First BanCorp, the parent company of FirstBank Puerto Rico, announced today it has completed a sale of non-performing residential mortgage loans with an unpaid principal balance of $236.6 million (book value of $203.6 million), as well as other real estate owned (“OREO”) properties with an appraised value of $22.3 million (book value $19.2 million).
The aggregate sales price is approximately $128.3 million in an all cash transaction, or approximately 49.6 percent of the sum of the unpaid principal balance of the loans and the appraised value of the OREO.

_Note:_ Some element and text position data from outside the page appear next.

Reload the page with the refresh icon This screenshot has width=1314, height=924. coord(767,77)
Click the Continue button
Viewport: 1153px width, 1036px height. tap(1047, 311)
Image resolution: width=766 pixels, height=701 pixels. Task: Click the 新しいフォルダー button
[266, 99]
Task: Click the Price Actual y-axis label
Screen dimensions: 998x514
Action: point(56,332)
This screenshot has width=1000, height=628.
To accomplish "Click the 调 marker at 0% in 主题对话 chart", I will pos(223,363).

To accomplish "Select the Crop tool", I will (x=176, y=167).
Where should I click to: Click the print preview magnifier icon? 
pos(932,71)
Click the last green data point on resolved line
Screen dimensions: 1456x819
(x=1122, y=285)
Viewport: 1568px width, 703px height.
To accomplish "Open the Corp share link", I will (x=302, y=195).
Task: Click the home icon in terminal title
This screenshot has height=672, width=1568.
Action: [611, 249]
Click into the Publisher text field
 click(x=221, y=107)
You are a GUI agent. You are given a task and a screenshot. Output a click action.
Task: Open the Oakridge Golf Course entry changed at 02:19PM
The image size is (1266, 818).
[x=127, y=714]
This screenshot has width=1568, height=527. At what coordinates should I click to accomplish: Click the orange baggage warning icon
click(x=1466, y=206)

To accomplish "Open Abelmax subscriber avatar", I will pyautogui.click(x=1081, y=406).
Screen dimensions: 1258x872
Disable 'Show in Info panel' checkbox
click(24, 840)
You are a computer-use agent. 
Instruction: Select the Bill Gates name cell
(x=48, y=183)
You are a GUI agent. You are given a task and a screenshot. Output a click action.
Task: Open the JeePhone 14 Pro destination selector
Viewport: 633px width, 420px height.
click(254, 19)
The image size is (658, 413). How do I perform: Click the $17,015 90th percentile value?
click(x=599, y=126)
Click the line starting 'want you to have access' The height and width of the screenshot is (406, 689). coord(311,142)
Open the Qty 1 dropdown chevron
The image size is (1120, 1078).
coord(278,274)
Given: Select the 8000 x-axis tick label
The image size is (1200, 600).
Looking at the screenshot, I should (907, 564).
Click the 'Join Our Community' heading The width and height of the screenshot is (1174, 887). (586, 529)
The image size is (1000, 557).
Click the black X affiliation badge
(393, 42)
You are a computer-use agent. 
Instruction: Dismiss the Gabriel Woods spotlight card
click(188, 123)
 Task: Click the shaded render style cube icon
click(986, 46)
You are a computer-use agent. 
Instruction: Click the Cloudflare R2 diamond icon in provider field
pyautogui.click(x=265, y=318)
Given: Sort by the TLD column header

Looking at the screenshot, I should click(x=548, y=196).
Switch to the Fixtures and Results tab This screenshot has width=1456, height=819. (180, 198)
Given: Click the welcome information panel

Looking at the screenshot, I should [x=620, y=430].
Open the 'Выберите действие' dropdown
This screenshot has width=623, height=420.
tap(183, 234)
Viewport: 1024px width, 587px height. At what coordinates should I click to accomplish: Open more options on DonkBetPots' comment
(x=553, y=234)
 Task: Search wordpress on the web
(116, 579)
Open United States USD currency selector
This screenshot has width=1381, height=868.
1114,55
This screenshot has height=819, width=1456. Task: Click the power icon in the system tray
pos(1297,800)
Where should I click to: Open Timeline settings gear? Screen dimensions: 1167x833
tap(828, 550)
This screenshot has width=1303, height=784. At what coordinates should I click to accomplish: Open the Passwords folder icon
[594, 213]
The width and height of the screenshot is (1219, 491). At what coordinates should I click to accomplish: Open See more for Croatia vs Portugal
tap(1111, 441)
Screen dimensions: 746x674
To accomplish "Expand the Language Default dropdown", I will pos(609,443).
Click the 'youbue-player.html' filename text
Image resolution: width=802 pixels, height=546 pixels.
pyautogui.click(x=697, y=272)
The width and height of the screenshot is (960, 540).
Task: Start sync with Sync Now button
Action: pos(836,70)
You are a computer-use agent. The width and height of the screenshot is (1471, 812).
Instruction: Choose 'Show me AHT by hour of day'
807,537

This transaction will adversely affect the results for the second quarter by approximately $71.7 million (pre-tax), including $2.2 million of estimated selling costs, bank officials said.
“We continue to aggressively address credit issues in legacy loans during this persistently challenging economic environment. We have made great strides over the last two quarters through opportunistic loan sales,” said First BanCorp’s President Aurelio Alemán.
“These transactions have greatly improved our credit risk profile and our capital position remains strong,” he said.
The completion of this transaction together with other transactions and events previously reported in this period will have the effect of improving the bank’s ratio of non-performing assets to total assets on a pro-forma basis as of March 31, 2013, from 8.35 percent to 5.93 percent.
Mission Capital Advisors, LLC advised FirstBank on the transaction.